↓
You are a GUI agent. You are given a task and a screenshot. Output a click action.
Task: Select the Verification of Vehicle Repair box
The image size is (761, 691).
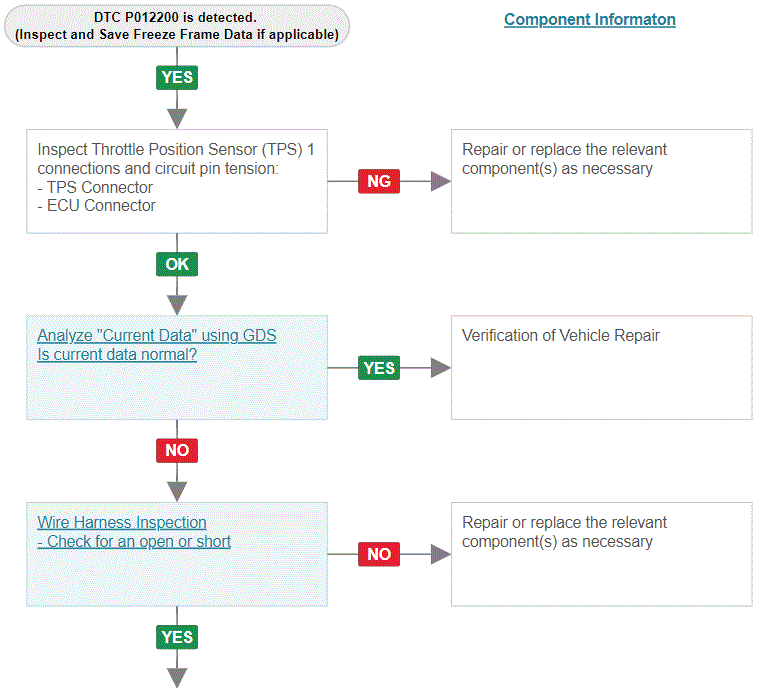coord(601,368)
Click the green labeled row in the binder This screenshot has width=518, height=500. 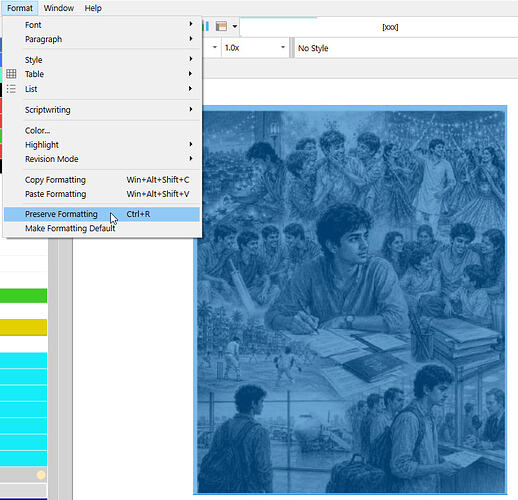pyautogui.click(x=23, y=296)
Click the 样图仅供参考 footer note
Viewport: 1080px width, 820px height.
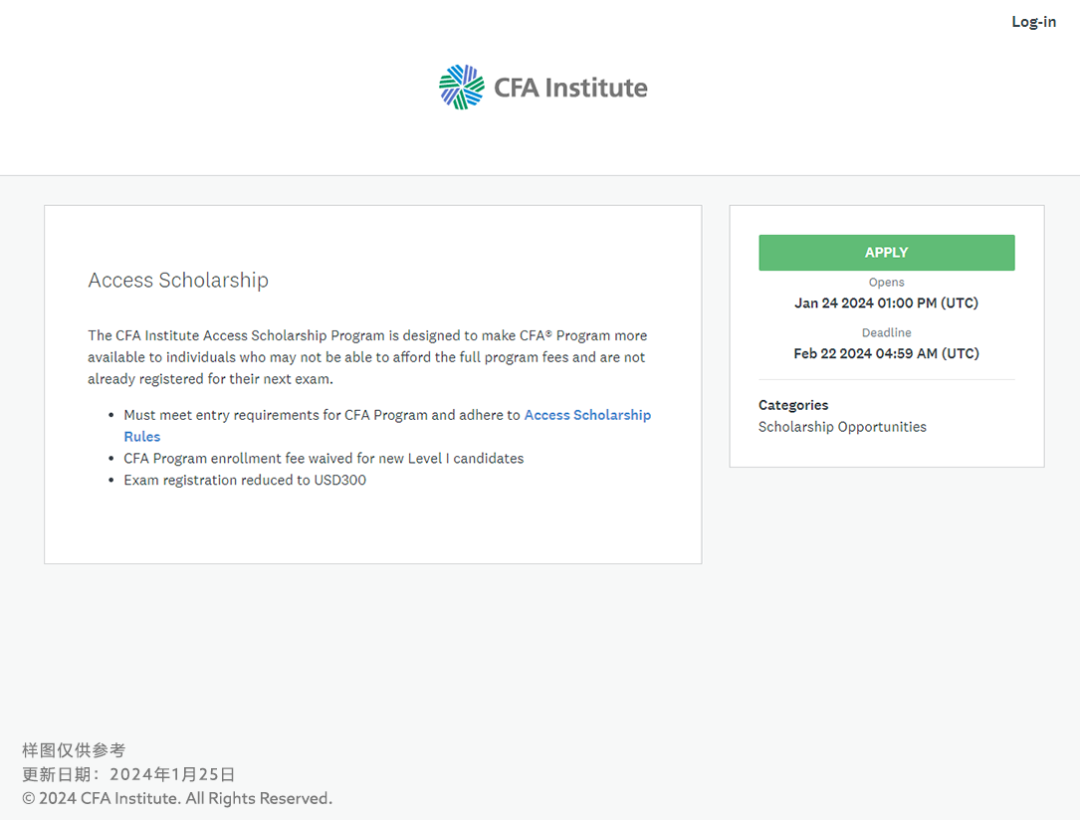click(x=74, y=750)
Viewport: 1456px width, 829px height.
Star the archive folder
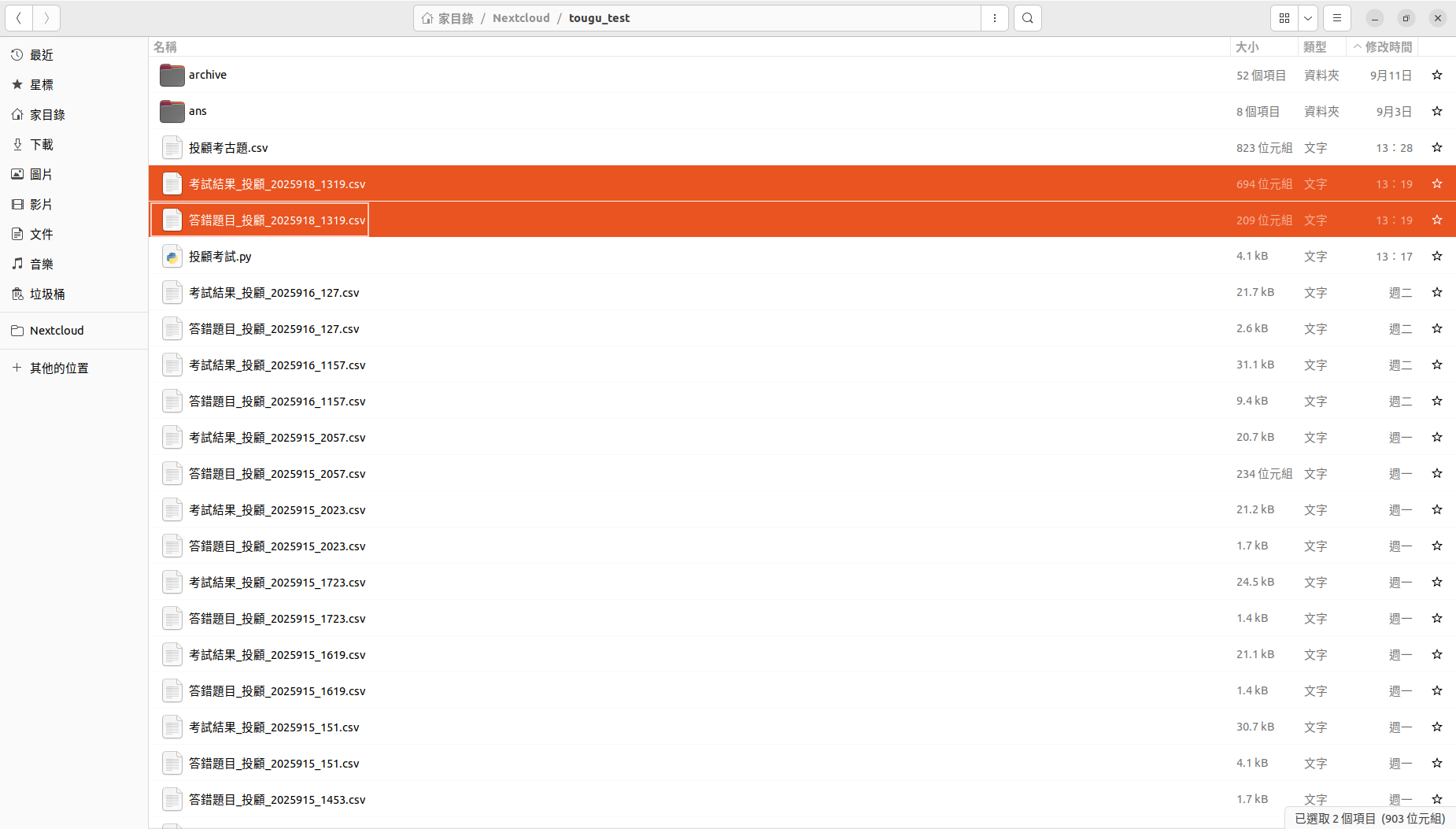[1436, 76]
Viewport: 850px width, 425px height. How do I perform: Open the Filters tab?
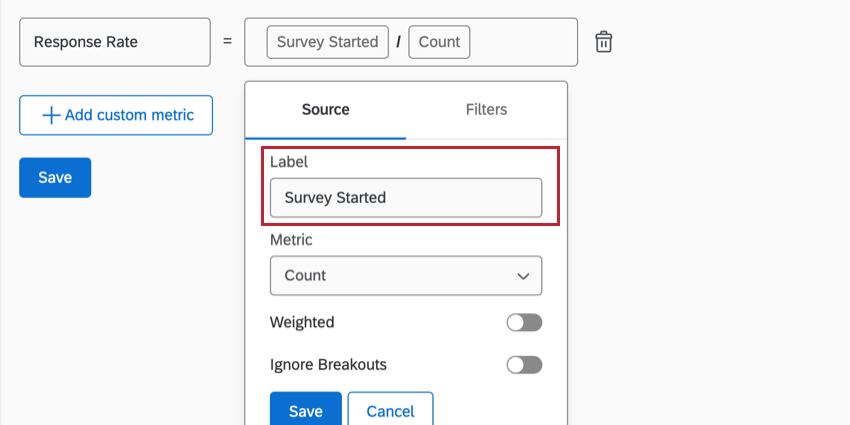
↑
** BRIEF **
Starting at the line with "Star the archive folder" and stopping at the final line of the material, reproduce each line exactly, both ends included. Leave the pictures out.

** WRITTEN SOLUTION **
Star the archive folder
[1436, 76]
Viewport: 850px width, 425px height. How do I perform: Open the Filters tab?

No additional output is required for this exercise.